I'm not exactly sure what you're suggesting because I'm
not familiar with this class of models described this way,
but there's a difference between a covariance prior and
comptuing covariance in the posterior if that's what you're
suggesting.

- Bob

[Stephen Martin]

The likelihood the OP is using is y ~ multinormal(means, covariance), where the covariance matrix is constructed from factor loadings, factor variances, and residuals.
In covariance-based latent variable modeling, the goal is to estimate factor loadings/variances and residuals, then construct the implied covariance matrix from such loadings and minimize the difference between the implied and observed covariance matrix (and there are several ways of assessing the difference between the matrices, hence why there are ML, WLS, GLS, ADF, etc estimators for CFA and SEM).

All I'm saying is to try not using the multinormal likelihood with means and the implied covariance matrix.
Instead, model each response of each individual using latent regression. Not ~ multinormal(means, covariance), but response[i,j] ~ normal(predicted value, residual), where predicted value is factor-loadings * latent abilities.

[Stephen Martin]

Just to clarify: Use the responses directly in the likelihood rather than use a multinormal likelihood on the entire dataset.
If you still want the implied covariance matrix, then you can construct it in generated quantities for later analysis (e.g., for reporting, for fit metrics that require covariance matrix comparisons).

[Erikson Kaszubowski]

Stephen, Bob, thanks for the input!

Stephen, my first essays with CFA on Stan were with the regression notation as you suggests. I quickly gave up on it because matrix computation makes everything much faster and elegant to code. Stan's matrix algebra is a joy to work with! I do feel it's more general, too, in terms of model definition, but I guess you could make the regression notation just as general.

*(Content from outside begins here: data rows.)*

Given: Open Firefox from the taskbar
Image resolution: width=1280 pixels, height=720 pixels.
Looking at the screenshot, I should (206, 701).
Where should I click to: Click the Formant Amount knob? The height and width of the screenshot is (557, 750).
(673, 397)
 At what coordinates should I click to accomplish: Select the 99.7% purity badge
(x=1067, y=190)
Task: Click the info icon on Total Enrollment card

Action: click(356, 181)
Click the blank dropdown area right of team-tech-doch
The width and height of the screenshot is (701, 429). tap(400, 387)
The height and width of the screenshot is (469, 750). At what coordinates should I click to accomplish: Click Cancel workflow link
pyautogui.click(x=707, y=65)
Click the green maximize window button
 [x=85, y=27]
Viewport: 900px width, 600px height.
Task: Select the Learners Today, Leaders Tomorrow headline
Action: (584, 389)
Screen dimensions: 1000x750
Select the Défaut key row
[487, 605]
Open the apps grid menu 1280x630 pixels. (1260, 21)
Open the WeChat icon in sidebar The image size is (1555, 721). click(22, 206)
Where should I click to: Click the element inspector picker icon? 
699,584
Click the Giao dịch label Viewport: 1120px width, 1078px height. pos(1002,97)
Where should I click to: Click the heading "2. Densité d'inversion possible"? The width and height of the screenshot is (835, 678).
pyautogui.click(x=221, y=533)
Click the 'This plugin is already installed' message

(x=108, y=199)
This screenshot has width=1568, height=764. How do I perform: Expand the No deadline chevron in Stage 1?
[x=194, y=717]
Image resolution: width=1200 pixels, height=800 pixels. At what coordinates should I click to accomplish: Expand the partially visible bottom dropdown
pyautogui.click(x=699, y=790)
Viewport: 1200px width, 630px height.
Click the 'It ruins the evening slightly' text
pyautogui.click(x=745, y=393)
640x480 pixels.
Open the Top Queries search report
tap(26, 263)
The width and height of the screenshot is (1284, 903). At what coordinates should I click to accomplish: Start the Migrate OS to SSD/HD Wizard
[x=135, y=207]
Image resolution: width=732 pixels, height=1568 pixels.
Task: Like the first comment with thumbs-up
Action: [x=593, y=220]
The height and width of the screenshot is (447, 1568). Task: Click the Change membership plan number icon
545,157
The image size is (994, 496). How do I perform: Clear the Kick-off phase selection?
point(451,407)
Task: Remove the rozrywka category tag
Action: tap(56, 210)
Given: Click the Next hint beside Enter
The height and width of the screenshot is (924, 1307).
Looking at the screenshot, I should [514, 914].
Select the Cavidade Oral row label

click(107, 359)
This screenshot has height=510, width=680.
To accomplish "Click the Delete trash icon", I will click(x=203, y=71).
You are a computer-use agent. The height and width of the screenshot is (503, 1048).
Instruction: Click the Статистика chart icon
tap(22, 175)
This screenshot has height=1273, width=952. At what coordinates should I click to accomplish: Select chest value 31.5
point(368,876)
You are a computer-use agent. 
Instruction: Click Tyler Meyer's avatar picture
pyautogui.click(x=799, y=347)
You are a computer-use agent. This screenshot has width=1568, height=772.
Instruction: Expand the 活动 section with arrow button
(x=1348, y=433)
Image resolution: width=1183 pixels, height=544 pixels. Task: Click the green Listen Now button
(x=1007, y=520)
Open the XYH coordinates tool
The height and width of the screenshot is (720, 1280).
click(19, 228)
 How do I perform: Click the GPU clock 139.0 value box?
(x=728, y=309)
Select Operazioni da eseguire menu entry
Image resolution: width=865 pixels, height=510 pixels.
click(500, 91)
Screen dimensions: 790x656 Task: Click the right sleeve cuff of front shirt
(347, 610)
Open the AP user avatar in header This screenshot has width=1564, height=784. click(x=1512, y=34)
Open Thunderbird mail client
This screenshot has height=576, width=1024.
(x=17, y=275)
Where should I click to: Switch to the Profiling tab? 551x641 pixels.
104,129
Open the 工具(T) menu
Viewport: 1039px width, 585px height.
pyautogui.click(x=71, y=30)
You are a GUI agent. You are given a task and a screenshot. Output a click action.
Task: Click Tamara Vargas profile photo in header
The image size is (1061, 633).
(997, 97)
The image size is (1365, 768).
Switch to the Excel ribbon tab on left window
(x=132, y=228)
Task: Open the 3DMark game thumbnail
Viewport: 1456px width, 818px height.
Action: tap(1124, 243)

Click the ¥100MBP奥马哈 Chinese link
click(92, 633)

Do you think the regression notation might help mitigate the multimodality issues? I will try the optimization-based initialization. Is there any way to diagnose what in the model keeps pushing the chain against the constraint instead of converging to the more sensible mode?

[Stephen Martin]

Yeah, I think the regression notation would take a bit more thoughtwork, but should still allow general models implemented via matrices. And I honestly have no idea whether it would help the multimodality, but it's the only way I've implemented CFA/SEM in stan, and I haven't hit multimodality problems. Moreover, I think it would allow flexibility in the likelihoods too (e.g., if you have dichotomous/polytomous outcomes, you can force some items to have bernoulli likelihoods without any need to compute biserial or polychoric correlations). Write up a model that uses this method and see whether you hit multimodality problems like you do with the same data in your implementation. If you don't, then you may consider using the regression technique; if you do, stick to your method. Another added benefit of this method is that you can get the latent abilities straight from the output along with all the model parameters.

[Bob Carpenter]

> On Nov 4, 2016, at 6:03 PM, Stephen Martin <hwki...@gmail.com> wrote:
>
> Yeah, I think the regression notation would take a bit more thoughtwork, but should still allow general models implemented via matrices. And I honestly have no idea whether it would help the multimodality,

The only way it's going to reduce multimodality is if
it defines a different density. The only difference
between two different implementations of the same density will
be efficiency and arithmetic stability.

In general, scalars will be faster than matrices.
For example, you'd never want to use a diagonal matrix for a
multivariate normal. A vectorized scalar normal would be
better. That is,

y[n] ~ normal(mu, sigma);

is better than

y[n] ~ multi_normal(mu, diag_matrix(sigma));

- Bob

[Erikson Kaszubowski]

I have tried some of the suggestions given here. Reparameterizing the model to the regression notation made it considerably slower than the earlier version, without any clear gain in terms of mixing chains or mode avoidance.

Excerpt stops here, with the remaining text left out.